** Opening Data provided block **

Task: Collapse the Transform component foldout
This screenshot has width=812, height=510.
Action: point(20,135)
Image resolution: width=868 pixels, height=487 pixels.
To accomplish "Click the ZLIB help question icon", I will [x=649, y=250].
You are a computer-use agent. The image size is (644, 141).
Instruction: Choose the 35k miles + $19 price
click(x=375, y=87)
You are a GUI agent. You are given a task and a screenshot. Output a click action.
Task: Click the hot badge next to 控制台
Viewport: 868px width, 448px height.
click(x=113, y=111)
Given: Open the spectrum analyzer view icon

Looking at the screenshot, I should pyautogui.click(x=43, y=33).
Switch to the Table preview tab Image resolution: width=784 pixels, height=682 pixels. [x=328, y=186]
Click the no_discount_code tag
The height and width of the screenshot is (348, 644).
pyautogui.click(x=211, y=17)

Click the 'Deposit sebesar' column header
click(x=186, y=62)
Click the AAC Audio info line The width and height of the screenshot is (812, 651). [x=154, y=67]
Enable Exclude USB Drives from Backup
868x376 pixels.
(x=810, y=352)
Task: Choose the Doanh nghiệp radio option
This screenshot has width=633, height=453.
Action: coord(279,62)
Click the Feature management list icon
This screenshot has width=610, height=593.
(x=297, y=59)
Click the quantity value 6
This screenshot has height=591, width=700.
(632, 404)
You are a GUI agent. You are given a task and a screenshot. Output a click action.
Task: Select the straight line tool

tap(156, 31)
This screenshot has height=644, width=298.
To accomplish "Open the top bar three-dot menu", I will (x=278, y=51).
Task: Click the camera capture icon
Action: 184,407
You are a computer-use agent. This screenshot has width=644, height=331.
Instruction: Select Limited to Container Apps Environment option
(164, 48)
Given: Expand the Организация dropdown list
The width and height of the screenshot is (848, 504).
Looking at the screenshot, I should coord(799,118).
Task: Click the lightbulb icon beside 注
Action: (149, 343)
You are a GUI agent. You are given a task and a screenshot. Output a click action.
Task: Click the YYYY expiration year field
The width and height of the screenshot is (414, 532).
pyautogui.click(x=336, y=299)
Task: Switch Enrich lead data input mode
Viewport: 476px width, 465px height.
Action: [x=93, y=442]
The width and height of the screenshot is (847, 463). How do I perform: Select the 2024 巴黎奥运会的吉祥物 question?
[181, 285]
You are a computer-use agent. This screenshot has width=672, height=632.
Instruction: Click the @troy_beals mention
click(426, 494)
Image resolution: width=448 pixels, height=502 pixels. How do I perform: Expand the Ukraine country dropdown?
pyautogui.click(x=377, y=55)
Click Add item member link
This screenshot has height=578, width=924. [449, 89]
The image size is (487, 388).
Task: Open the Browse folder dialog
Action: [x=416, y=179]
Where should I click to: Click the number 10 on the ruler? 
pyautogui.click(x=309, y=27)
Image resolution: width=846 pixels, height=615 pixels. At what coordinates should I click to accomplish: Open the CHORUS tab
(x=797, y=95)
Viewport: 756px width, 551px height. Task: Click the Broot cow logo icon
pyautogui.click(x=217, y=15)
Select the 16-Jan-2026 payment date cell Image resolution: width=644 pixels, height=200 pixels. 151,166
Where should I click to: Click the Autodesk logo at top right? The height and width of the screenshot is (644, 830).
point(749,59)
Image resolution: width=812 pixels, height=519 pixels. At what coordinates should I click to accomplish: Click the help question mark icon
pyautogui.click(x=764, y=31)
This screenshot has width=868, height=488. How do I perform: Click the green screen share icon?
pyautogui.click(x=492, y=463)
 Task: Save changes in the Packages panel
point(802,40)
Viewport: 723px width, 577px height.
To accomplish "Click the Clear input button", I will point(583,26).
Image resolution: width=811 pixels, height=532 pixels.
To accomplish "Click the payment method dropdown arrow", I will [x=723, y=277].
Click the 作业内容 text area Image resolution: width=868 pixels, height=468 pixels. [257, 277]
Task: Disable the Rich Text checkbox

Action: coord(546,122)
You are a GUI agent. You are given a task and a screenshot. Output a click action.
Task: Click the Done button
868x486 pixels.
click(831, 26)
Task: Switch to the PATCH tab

** Closing Data provided block **

● **Description of the task**: Each record must be duplicated exactly, with none missing.

● **Answer for this exercise**:
Task: Collapse the Transform component foldout
This screenshot has width=812, height=510.
Action: point(20,135)
Image resolution: width=868 pixels, height=487 pixels.
To accomplish "Click the ZLIB help question icon", I will [x=649, y=250].
You are a computer-use agent. The image size is (644, 141).
Instruction: Choose the 35k miles + $19 price
click(x=375, y=87)
You are a GUI agent. You are given a task and a screenshot. Output a click action.
Task: Click the hot badge next to 控制台
Viewport: 868px width, 448px height.
click(x=113, y=111)
Given: Open the spectrum analyzer view icon

Looking at the screenshot, I should pyautogui.click(x=43, y=33).
Switch to the Table preview tab Image resolution: width=784 pixels, height=682 pixels. [x=328, y=186]
Click the no_discount_code tag
The height and width of the screenshot is (348, 644).
pyautogui.click(x=211, y=17)

Click the 'Deposit sebesar' column header
click(x=186, y=62)
Click the AAC Audio info line The width and height of the screenshot is (812, 651). [x=154, y=67]
Enable Exclude USB Drives from Backup
868x376 pixels.
(x=810, y=352)
Task: Choose the Doanh nghiệp radio option
This screenshot has width=633, height=453.
Action: coord(279,62)
Click the Feature management list icon
This screenshot has width=610, height=593.
(x=297, y=59)
Click the quantity value 6
This screenshot has height=591, width=700.
(632, 404)
You are a GUI agent. You are given a task and a screenshot. Output a click action.
Task: Select the straight line tool

tap(156, 31)
This screenshot has height=644, width=298.
To accomplish "Open the top bar three-dot menu", I will (x=278, y=51).
Task: Click the camera capture icon
Action: 184,407
You are a computer-use agent. This screenshot has width=644, height=331.
Instruction: Select Limited to Container Apps Environment option
(164, 48)
Given: Expand the Организация dropdown list
The width and height of the screenshot is (848, 504).
Looking at the screenshot, I should coord(799,118).
Task: Click the lightbulb icon beside 注
Action: (149, 343)
You are a GUI agent. You are given a task and a screenshot. Output a click action.
Task: Click the YYYY expiration year field
The width and height of the screenshot is (414, 532).
pyautogui.click(x=336, y=299)
Task: Switch Enrich lead data input mode
Viewport: 476px width, 465px height.
Action: [x=93, y=442]
The width and height of the screenshot is (847, 463). How do I perform: Select the 2024 巴黎奥运会的吉祥物 question?
[181, 285]
You are a computer-use agent. This screenshot has width=672, height=632.
Instruction: Click the @troy_beals mention
click(426, 494)
Image resolution: width=448 pixels, height=502 pixels. How do I perform: Expand the Ukraine country dropdown?
pyautogui.click(x=377, y=55)
Click Add item member link
This screenshot has height=578, width=924. [449, 89]
The image size is (487, 388).
Task: Open the Browse folder dialog
Action: [x=416, y=179]
Where should I click to: Click the number 10 on the ruler? 
pyautogui.click(x=309, y=27)
Image resolution: width=846 pixels, height=615 pixels. At what coordinates should I click to accomplish: Open the CHORUS tab
(x=797, y=95)
Viewport: 756px width, 551px height. Task: Click the Broot cow logo icon
pyautogui.click(x=217, y=15)
Select the 16-Jan-2026 payment date cell Image resolution: width=644 pixels, height=200 pixels. 151,166
Where should I click to: Click the Autodesk logo at top right? The height and width of the screenshot is (644, 830).
point(749,59)
Image resolution: width=812 pixels, height=519 pixels. At what coordinates should I click to accomplish: Click the help question mark icon
pyautogui.click(x=764, y=31)
This screenshot has width=868, height=488. How do I perform: Click the green screen share icon?
pyautogui.click(x=492, y=463)
 Task: Save changes in the Packages panel
point(802,40)
Viewport: 723px width, 577px height.
To accomplish "Click the Clear input button", I will point(583,26).
Image resolution: width=811 pixels, height=532 pixels.
To accomplish "Click the payment method dropdown arrow", I will [x=723, y=277].
Click the 作业内容 text area Image resolution: width=868 pixels, height=468 pixels. [257, 277]
Task: Disable the Rich Text checkbox

Action: coord(546,122)
You are a GUI agent. You are given a task and a screenshot. Output a click action.
Task: Click the Done button
868x486 pixels.
click(831, 26)
Task: Switch to the PATCH tab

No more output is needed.